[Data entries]
[Start of Attachment]

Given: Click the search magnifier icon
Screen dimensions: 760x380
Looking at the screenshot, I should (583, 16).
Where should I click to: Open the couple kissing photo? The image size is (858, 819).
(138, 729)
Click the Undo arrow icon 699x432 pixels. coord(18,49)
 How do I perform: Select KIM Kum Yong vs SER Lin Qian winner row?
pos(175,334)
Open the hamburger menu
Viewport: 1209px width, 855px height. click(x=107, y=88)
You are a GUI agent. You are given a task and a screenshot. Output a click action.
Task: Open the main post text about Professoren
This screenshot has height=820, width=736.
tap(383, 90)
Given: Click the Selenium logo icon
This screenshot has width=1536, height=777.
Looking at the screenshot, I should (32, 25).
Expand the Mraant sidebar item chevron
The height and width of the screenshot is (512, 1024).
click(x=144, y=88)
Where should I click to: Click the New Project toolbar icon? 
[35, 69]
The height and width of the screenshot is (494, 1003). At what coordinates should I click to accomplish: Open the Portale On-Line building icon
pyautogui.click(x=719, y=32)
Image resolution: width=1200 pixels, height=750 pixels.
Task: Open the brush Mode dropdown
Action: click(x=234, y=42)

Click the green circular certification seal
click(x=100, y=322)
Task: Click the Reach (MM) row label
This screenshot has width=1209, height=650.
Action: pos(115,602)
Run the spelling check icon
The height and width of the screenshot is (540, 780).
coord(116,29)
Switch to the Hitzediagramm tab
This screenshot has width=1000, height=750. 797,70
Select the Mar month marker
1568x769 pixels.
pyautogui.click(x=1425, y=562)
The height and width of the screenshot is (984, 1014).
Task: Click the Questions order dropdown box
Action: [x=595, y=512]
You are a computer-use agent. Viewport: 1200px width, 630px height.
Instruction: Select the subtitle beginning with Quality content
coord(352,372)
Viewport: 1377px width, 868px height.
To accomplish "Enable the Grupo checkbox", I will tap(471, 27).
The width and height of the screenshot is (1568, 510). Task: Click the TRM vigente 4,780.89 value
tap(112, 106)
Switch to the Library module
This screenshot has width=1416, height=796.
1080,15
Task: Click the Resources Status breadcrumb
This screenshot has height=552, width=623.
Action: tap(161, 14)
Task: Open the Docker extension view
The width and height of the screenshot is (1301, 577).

[End of Attachment]

From the records above, transcribe exactly the run of lines that opens with the line holding "The height and width of the screenshot is (494, 1003)." and closes with the line holding "Task: Click the Reach (MM) row label", both included.

*Task output:*
The height and width of the screenshot is (494, 1003). At what coordinates should I click to accomplish: Open the Portale On-Line building icon
pyautogui.click(x=719, y=32)
Image resolution: width=1200 pixels, height=750 pixels.
Task: Open the brush Mode dropdown
Action: click(x=234, y=42)

Click the green circular certification seal
click(x=100, y=322)
Task: Click the Reach (MM) row label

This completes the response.